### PASSAGE SHOWN
After hearing from the concerned parties, a final and reasoned decision will be issued, without prejudice to the right of the court of jurisdiction to cancel this order, or to summon this person to hear his statements.
Article No. 526
During the trial, the accused may request to confront or discuss with the person whose data has been ordered to be concealed, without revealing his identity, all in accordance with the remote investigation and trial procedures stipulated in this law.
Article No. 527
Without prejudice to any more severe penalty stipulated in any other law, anyone who provides any information about the person whose identity is to be concealed shall be punished by imprisonment and a fine of no less than fifty thousand pounds, or by one of these two penalties. The penalty shall be aggravated imprisonment if the crime is committed in execution of a terrorist purpose. In all cases, the penalty shall be death or life imprisonment if the act results in the death of a person.
Chapter Two
Compensation for imprisonment
Article No. 528
Anyone who has been held in pretrial detention is entitled to compensation in the following cases:
1- If the incident under accusation is punishable by a fine, or a misdemeanor punishable by imprisonment for a period of less than one year, and the accused has a fixed and known place of residence in the Arab Republic of Egypt.
2- If a final order is issued stating that there is no basis for filing a criminal case due to the invalidity of the incident.
3- If a final judgment is issued acquitting him of all the charges against him based on the fact that the incident is not punishable, or is incorrect, or any other reasons other than cases of invalidity or doubt about the validity of the accusation or reasons of permissibility or exemption from punishment, or pardon, or lack of responsibility.
The provisions of clause 3 of the first paragraph of this article shall apply to the entitlement to compensation for a person who has served a sentence of deprivation of liberty, and a final judgment has been issued to cancel the sentence under which it was served.
In all cases, the State Treasury shall bear the compensations referred to in this article, provided that the claimant for compensation has not been detained in custody, or has served a sentence restricting freedom in connection with a case or other cases for a period similar to or exceeding the period of detention in custody or the execution of the sentence for which compensation is being requested.
Article No. 529
The claim for compensation referred to in Article 528 of this Law shall be filed in the usual manner for filing lawsuits, and the rules stipulated in the Civil and Commercial Procedure Law shall be followed in its procedures, judgment and appeal.
Chapter Three
Remote investigation and trial procedures
Article No. 530
Without prejudice to the rules, dates, time limits and other litigation procedures stipulated in this law, the provisions of this chapter shall apply to remote investigation and trial procedures using modern audio and visual communication means and technologies, all in a manner that ensures the provisions of confidentiality of investigations, attendance, publicity, oral pleading and confrontation between adversaries contained in this law.
Article No. 531
The competent investigative or judicial authority, as the case may be, may conduct all or some of the investigation or trial procedures remotely with the accused, witnesses, victims, experts, civil claimants, and those responsible for them, as stipulated.
In this law.
It may take such actions with regard to considering, extending, and granting provisional release, and appealing its orders.
It has the authority, as appropriate, to decide to prevent the disclosure of the true identity of witnesses by all appropriate modern means and technologies of communication during their statements, all in compliance with the provisions of Article 525 of this Law.

### WHAT THE EXERCISE ASKS
In the criminal procedure passage, which law's rules govern the procedures, judgment and appeal of a compensation claim under Article No. 529?

### MATERIAL
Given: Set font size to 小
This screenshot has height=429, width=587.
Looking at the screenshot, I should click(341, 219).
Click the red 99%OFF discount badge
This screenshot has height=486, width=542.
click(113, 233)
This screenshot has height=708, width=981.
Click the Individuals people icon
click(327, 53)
* * *
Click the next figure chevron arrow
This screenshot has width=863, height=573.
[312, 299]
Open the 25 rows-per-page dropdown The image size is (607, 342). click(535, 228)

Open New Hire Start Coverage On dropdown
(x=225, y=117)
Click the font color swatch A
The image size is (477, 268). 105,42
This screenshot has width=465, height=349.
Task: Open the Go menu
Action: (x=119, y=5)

### OUTPUT OF THE EXERCISE
The Civil and Commercial Procedure Law.